[Saved entries]

- Opening Delimiter -

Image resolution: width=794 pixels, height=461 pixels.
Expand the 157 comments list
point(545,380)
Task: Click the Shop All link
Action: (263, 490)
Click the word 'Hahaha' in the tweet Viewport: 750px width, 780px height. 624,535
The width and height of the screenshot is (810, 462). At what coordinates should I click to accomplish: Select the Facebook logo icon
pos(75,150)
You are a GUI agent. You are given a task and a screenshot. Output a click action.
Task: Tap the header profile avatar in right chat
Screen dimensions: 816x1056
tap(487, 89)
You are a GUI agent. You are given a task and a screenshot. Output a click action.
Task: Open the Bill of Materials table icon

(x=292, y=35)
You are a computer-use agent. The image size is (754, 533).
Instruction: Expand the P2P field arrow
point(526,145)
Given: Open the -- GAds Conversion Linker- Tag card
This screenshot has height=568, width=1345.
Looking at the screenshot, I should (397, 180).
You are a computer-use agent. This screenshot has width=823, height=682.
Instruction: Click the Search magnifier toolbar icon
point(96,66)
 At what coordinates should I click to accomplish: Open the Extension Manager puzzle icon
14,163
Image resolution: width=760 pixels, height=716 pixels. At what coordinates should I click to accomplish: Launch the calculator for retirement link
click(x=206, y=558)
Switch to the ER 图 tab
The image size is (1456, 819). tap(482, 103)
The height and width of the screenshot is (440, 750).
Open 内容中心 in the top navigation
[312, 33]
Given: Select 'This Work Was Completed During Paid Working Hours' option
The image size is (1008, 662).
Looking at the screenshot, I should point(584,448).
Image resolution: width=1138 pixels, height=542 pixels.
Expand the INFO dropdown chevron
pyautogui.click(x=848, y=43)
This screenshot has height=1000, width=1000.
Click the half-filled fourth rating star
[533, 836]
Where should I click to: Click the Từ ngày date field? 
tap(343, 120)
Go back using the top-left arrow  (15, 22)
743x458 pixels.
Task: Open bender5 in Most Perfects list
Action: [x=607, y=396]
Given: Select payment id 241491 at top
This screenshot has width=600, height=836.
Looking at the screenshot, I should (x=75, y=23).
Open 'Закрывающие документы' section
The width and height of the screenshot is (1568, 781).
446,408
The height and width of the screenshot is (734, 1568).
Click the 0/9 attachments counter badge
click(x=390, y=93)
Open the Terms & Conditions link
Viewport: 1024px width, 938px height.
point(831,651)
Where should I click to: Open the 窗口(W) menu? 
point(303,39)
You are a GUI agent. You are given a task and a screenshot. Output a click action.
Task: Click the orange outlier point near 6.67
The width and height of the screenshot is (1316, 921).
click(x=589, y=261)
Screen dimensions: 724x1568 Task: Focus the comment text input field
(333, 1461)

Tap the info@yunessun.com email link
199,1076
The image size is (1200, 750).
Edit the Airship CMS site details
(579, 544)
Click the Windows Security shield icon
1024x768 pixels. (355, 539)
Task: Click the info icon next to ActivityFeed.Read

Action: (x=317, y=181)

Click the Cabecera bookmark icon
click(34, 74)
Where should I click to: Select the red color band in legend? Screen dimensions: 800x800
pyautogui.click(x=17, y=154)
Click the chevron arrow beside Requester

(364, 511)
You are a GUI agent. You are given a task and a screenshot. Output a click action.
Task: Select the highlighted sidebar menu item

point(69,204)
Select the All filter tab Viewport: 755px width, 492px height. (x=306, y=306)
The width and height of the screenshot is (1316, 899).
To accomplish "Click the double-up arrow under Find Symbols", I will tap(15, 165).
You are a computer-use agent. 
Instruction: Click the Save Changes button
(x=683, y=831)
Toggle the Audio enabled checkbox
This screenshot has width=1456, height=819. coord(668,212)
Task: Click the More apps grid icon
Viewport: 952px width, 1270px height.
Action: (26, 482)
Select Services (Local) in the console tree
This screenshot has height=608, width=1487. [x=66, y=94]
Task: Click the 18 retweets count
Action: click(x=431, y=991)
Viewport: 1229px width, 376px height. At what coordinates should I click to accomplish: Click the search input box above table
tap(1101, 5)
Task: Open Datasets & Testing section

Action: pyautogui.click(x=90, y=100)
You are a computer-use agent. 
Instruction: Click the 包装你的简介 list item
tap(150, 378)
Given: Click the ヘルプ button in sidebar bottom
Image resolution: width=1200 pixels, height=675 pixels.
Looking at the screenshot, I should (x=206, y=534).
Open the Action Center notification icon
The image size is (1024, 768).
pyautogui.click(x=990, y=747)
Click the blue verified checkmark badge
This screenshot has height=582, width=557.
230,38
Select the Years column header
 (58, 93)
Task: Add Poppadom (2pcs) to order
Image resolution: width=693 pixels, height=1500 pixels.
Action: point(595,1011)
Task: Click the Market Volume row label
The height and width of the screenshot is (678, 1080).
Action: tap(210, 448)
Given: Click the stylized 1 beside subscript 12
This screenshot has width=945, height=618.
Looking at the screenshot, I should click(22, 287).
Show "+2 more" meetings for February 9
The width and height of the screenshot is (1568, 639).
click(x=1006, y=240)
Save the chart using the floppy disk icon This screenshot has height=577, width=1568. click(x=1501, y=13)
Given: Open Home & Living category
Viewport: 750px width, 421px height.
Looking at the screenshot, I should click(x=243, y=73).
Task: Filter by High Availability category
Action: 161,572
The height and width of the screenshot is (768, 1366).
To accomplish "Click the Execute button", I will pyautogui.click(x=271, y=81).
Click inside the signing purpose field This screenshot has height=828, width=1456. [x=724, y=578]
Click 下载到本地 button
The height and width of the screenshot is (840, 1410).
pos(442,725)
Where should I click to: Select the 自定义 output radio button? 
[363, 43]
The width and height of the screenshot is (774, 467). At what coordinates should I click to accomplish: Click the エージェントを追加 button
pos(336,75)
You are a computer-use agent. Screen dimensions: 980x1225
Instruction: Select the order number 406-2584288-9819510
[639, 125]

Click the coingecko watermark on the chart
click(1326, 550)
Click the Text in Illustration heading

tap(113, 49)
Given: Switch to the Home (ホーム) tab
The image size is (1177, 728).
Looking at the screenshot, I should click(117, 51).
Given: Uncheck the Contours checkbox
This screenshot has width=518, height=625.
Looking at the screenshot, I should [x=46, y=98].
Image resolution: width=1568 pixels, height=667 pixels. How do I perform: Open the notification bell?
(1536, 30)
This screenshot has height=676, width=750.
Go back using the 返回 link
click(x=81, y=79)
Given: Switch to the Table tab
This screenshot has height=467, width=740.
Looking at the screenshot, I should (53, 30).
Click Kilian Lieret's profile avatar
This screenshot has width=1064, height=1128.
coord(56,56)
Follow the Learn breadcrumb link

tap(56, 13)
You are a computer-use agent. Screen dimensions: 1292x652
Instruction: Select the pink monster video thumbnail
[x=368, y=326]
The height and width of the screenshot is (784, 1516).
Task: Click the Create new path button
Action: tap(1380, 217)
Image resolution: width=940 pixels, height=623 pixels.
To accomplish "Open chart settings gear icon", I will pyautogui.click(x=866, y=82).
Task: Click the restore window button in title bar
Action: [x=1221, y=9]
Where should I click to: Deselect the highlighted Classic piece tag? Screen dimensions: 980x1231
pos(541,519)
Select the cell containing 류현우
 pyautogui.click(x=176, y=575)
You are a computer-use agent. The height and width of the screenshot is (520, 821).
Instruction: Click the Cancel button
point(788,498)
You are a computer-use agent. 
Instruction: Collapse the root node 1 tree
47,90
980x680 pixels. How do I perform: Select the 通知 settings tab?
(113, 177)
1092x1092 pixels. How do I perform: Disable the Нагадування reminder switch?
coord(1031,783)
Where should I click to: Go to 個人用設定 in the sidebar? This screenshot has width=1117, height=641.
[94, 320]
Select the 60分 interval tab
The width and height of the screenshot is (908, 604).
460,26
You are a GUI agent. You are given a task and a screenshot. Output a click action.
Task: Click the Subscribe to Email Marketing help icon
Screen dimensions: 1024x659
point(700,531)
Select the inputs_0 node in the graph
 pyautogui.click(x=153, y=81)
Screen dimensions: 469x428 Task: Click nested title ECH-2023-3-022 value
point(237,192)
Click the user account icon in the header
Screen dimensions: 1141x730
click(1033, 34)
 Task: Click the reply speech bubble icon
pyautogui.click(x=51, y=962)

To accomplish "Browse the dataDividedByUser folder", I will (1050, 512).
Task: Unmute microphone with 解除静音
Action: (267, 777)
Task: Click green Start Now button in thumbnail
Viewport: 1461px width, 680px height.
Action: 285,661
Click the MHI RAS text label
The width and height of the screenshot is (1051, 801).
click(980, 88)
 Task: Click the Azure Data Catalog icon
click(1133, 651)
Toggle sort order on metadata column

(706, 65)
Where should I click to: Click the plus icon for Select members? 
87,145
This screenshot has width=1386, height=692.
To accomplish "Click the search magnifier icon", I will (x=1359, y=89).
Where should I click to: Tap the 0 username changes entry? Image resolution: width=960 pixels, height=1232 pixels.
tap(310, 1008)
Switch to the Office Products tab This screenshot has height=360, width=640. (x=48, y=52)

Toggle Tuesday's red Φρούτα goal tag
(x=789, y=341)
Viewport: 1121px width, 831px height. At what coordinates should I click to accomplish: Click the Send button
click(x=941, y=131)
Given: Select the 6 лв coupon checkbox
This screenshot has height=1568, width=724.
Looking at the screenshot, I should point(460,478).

- Closing Delimiter -

*EXERCISE*: Could you return exactly the stretch of the data above that starts at the line with "Tap the info@yunessun.com email link" and ends at the line with "Task: Click the More apps grid icon", both lines included?

*RESULT FOR THIS EXERCISE*:
Tap the info@yunessun.com email link
199,1076
The image size is (1200, 750).
Edit the Airship CMS site details
(579, 544)
Click the Windows Security shield icon
1024x768 pixels. (355, 539)
Task: Click the info icon next to ActivityFeed.Read

Action: (x=317, y=181)

Click the Cabecera bookmark icon
click(34, 74)
Where should I click to: Select the red color band in legend? Screen dimensions: 800x800
pyautogui.click(x=17, y=154)
Click the chevron arrow beside Requester

(364, 511)
You are a GUI agent. You are given a task and a screenshot. Output a click action.
Task: Select the highlighted sidebar menu item

point(69,204)
Select the All filter tab Viewport: 755px width, 492px height. (x=306, y=306)
The width and height of the screenshot is (1316, 899).
To accomplish "Click the double-up arrow under Find Symbols", I will tap(15, 165).
You are a computer-use agent. 
Instruction: Click the Save Changes button
(x=683, y=831)
Toggle the Audio enabled checkbox
This screenshot has width=1456, height=819. coord(668,212)
Task: Click the More apps grid icon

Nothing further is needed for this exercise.